─── PASSAGE PROVIDED
# End of meatcutting



## katew (Feb 22, 2002)

Whew, finally the end of meatcutting! I had a tough time with it, but came through with a C+. Please don't make me tell you how I did on the final...it is much less than stunning but it was partially because he threw most of us off with how he set it up. It was like a true/false test, but with 5 or so answers instead of true/false, and we had to pick out one. It's hard to explain... I have always had problems with that type of question, and that is unfortunate. I got 15/20 out of the meat identification, and a 97 on the project. My quiz average was a 72.
Next tri I have academics and I will report once in a while on how that is going, probably once a week or so like I am doing now. It has little to do with culinary arts, but will still be no doubt interesting to see how academics go at a cooking school.
I have to get going, but just wanted to do a brief update. Did I mention I got a B+ in store room? I'm very happy with that. I got an 86 on the identification and a 94 on the multiple choice final. Right now I am at home on spring break and will be back at school in a week. 
Until next time!


----------



## chf-hrld (Feb 23, 2003)

congratulations on the c+ and B+. i got a c in meatcutting and don't remember what i got in storeroom. i just finished continental cuisine and got an A. i also go into academics next tri. ro what osme of us call them slacademics should be fun.:chef:


----------



## katew (Feb 22, 2002)
──────
=== PROBLEMS TO WORK ON ===
a – From the forum thread about the meatcutting class, copy the stretch from "# End of meatcutting" through "a cooking school.".
b – Write out the rows below again with "banner" changed to "alert" and nothing else altered. Omit the pictures.
─── ENTRIES SHOWN
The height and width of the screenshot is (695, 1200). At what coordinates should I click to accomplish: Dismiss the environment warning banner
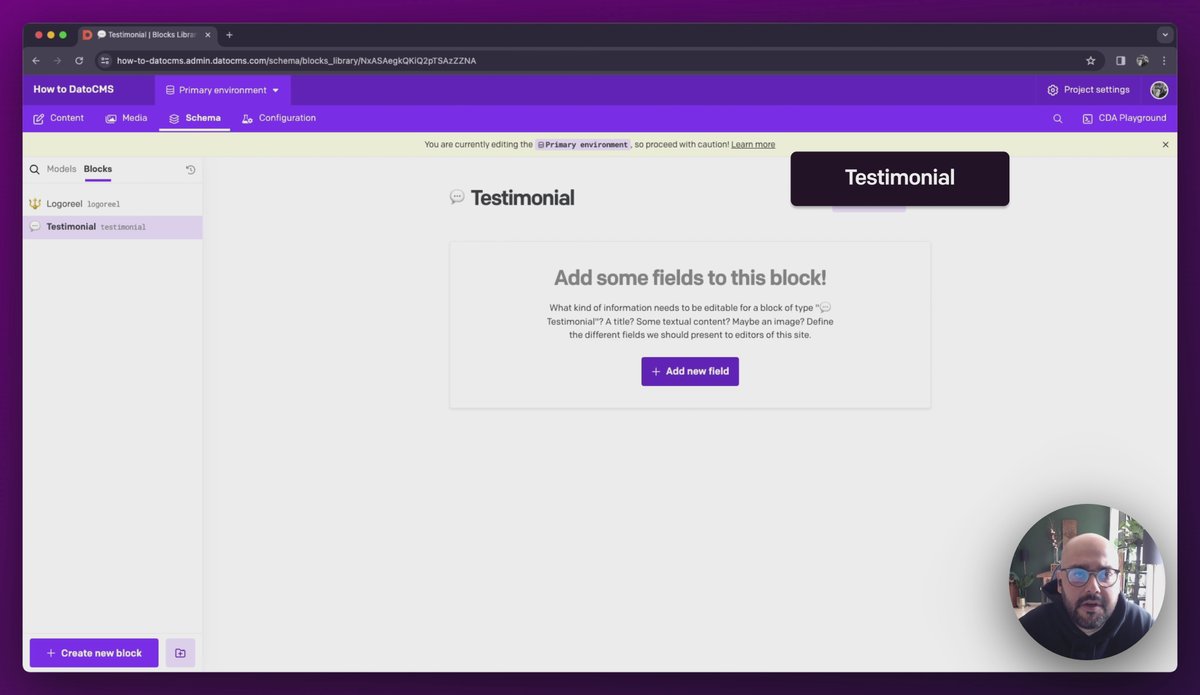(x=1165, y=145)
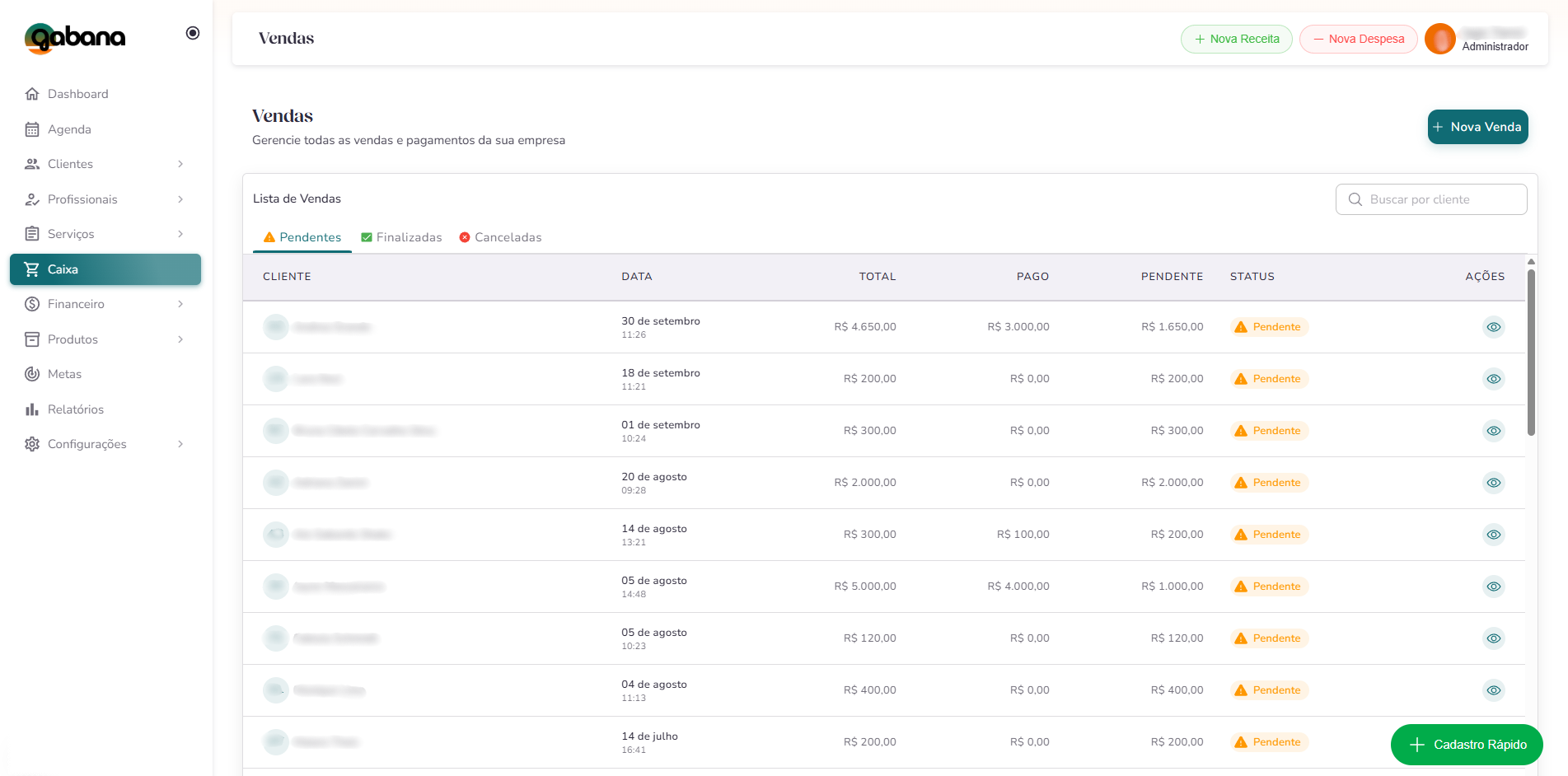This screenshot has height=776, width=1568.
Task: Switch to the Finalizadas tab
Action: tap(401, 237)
──────
=== TASK RESPONSES ===
a –
# End of meatcutting



## katew (Feb 22, 2002)

Whew, finally the end of meatcutting! I had a tough time with it, but came through with a C+. Please don't make me tell you how I did on the final...it is much less than stunning but it was partially because he threw most of us off with how he set it up. It was like a true/false test, but with 5 or so answers instead of true/false, and we had to pick out one. It's hard to explain... I have always had problems with that type of question, and that is unfortunate. I got 15/20 out of the meat identification, and a 97 on the project. My quiz average was a 72.
Next tri I have academics and I will report once in a while on how that is going, probably once a week or so like I am doing now. It has little to do with culinary arts, but will still be no doubt interesting to see how academics go at a cooking school.

b –
The height and width of the screenshot is (695, 1200). At what coordinates should I click to accomplish: Dismiss the environment warning alert
(x=1165, y=145)
This screenshot has height=776, width=1568.
Task: Switch to the Finalizadas tab
Action: tap(401, 237)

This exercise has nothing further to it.